RECORDS FOR THE TASK
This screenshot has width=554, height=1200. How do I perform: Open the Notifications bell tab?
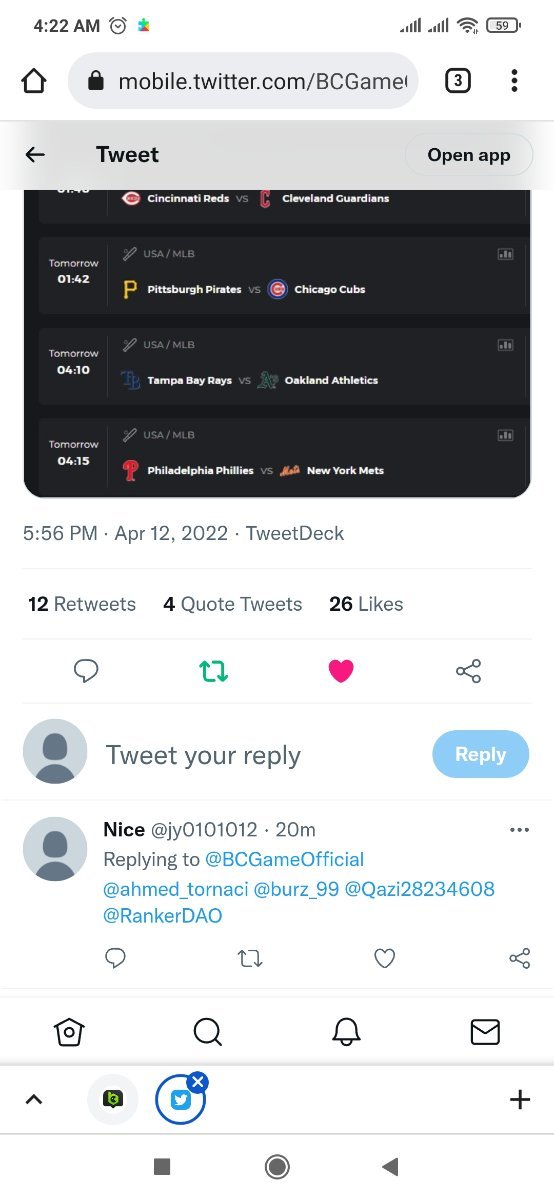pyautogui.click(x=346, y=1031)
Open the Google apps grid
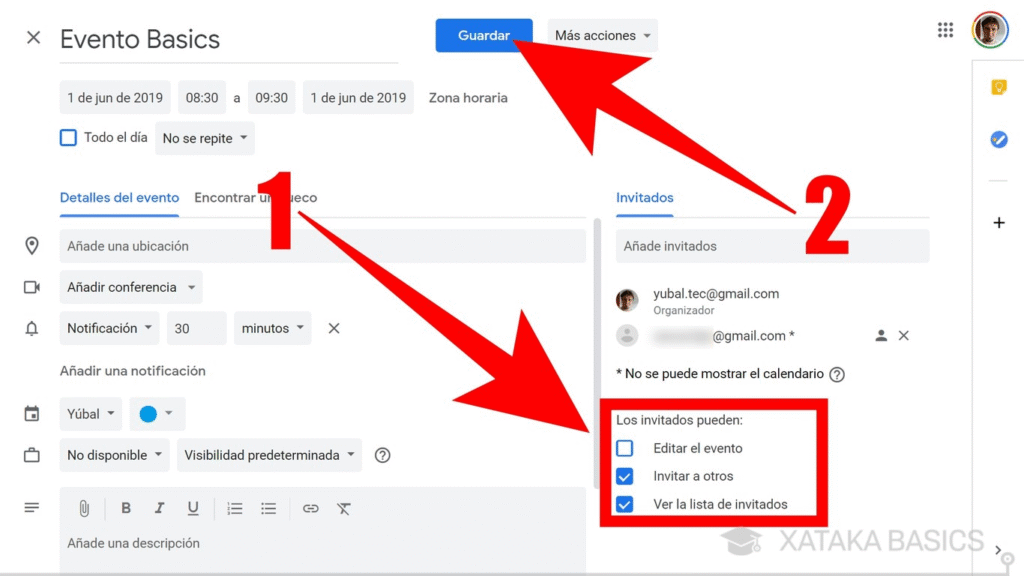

---

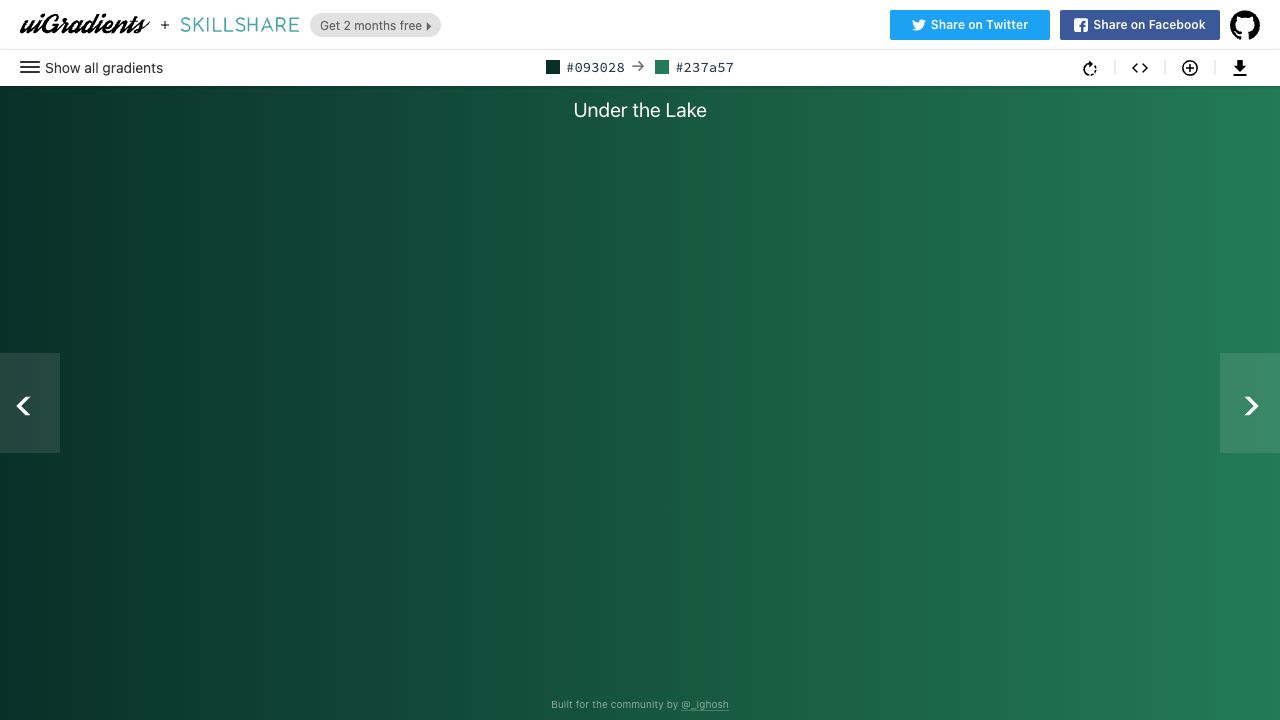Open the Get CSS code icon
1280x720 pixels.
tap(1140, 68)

YOUR GOAL
Would you output only the span of the records above that opens with the line containing "This screenshot has" and closes with the line containing "Open the Google apps grid", ends included and pictures dropped?

SOLVED EXERCISE
This screenshot has width=554, height=1200. How do I perform: Open the Notifications bell tab?
pyautogui.click(x=346, y=1031)
Open the Google apps grid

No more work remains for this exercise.